Idle himself will star as a “baritonish” soloist in the show, which will be hosted by Michael Palin as Mrs Betty Parkinson and which will also feature other fellow Pythons Terry Jones and Terry Gilliam as well as Carol Cleveland and Neil Innes.
Whereas Spamalot was “lovingly ripped off” from the 1975 film Monty Python and the Holy Grail, Not the Messiah is based on the Pythons’ “blasphemous” 1979 film satire Life of Brian and Handel’s 1742 oratorio Messiah. While the latter took its text from the King James Bible, the former caused religious outrage when it was released, spoofing the New Testament with the story of a man, the reluctant revolutionary Brian, who, having been born in the adjacent stable to Jesus, is mistakenly hailed as the messiah and crucified.
The piece is written by Idle and composer John Du Prez, the team behind Spamalot. The score, according to Idle, “ranges in reference from Handel, through a naughty Mozard duet, to the Festival of Nine Carols, Bob Dylan and the classic finale ‘Always Look on the Bright Side of Life’”, which also concludes Spamalot.
The Albert Hall staging will also feature William Ferguson (as Brian), Shannon Mercer (Judith), Rosalind Plowright (Mandy), Christopher Purves (Reg), accompanied by the BBC Symphony Orchestra and Chorus, conducted by John Du Prez.

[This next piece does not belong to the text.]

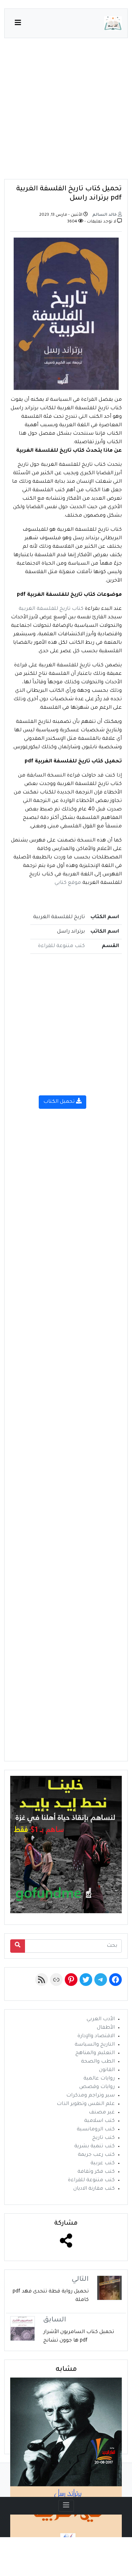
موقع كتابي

Billed as a comedic oratorio, Not the Messiah was commissioned by the Toronto Luminato Festival, where it premiered in 2007, with Idle’s cousin Peter Oundjian conducting the Toronto Symphony Orchestra. It was performed later that year in Australia and New Zealand, including two sell-out nights at the Sydney Opera House. Last year, it was performed in Houston, Washington DC (to 7,000 people) and in Los Angeles, with two nights in front of 19,000 people at the Hollywood Bowl.
Monty Python’s Flying Circus first aired on the BBC on 5 October 1969. The TV series, originally broadcast from 1969 to 1974, was conceived, written and performed by John Cleese, Terry Gilliam, Eric Idle, Terry Jones, Michael Palin and the late Graham Chapman. After the popularity of the television series, the Monty Python juggernaut continued with three films, stage tours, numerous albums, books and a stage musical, as well as wide-ranging showbusiness careers for the individual Pythons.
The Monty Python “Ruby Jubilee” will also be marked with performances of An Evening Without Monty Python in Hollywood and New York, the publication of a new book Monty Python Live! and a new six-part documentary series Monty Python: Almost the Truth (The Lawyer’s Cut), scheduled for transmission in October.
After Tony Award-winning success on Broadway, the UK premiere production of Monty Python’s Spamalot ran for two-and-a-half years at the West End’s Palace Theatre, where it closed this past January (See News, 2 Jun 2008). Tickets for Not the Messiah (He's a Very Naughty Boy) range from £19.50 to £140.